— START —
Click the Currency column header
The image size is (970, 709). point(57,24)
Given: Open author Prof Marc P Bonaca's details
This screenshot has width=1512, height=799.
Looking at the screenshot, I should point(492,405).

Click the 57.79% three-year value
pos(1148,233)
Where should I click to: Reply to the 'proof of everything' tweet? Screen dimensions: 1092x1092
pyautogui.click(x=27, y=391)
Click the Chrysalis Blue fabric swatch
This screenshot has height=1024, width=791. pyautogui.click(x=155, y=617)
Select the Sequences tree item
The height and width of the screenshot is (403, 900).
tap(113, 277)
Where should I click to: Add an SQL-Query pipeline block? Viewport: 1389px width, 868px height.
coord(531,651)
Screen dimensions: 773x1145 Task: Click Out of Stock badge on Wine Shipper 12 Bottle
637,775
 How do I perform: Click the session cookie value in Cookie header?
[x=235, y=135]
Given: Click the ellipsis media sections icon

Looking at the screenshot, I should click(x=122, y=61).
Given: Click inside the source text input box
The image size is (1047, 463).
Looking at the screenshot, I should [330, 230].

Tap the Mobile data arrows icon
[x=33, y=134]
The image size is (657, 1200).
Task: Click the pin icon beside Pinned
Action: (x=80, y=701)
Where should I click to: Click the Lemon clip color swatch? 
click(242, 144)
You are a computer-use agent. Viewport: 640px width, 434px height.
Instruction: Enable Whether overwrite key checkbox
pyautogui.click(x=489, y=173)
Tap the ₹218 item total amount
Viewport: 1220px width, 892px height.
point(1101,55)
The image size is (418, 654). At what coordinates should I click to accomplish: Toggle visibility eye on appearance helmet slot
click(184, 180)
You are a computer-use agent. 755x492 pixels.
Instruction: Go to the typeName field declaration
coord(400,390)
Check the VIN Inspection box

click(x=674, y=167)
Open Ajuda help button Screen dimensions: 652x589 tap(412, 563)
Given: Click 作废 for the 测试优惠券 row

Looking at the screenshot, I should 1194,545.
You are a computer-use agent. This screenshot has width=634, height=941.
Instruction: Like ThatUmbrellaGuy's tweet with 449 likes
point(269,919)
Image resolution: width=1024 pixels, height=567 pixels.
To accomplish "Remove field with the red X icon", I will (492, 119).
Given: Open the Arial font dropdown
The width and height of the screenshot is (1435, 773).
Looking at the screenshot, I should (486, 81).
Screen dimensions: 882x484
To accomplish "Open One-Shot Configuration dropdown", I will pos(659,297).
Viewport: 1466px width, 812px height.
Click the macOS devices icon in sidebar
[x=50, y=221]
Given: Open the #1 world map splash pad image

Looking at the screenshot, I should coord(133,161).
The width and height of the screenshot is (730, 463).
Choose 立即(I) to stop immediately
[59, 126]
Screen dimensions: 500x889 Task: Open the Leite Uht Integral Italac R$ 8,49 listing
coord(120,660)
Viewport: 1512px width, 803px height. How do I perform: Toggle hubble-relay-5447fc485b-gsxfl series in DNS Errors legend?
— END —
» WRITTEN EXERCISE: Output the items from the start up to and including the line with "Looking at the screenshot, I should point(492,405)." as a two-column CSV with the headers item and answer, one row per item. Put each item's text and its answer in a single quoted field, replacing line breaks with spaces.

» TASK SOLUTION:
item,answer
"Click the Currency column header","The image size is (970, 709). point(57,24)"
"Given: Open author Prof Marc P Bonaca's details This screenshot has width=1512, height=799.","Looking at the screenshot, I should point(492,405)."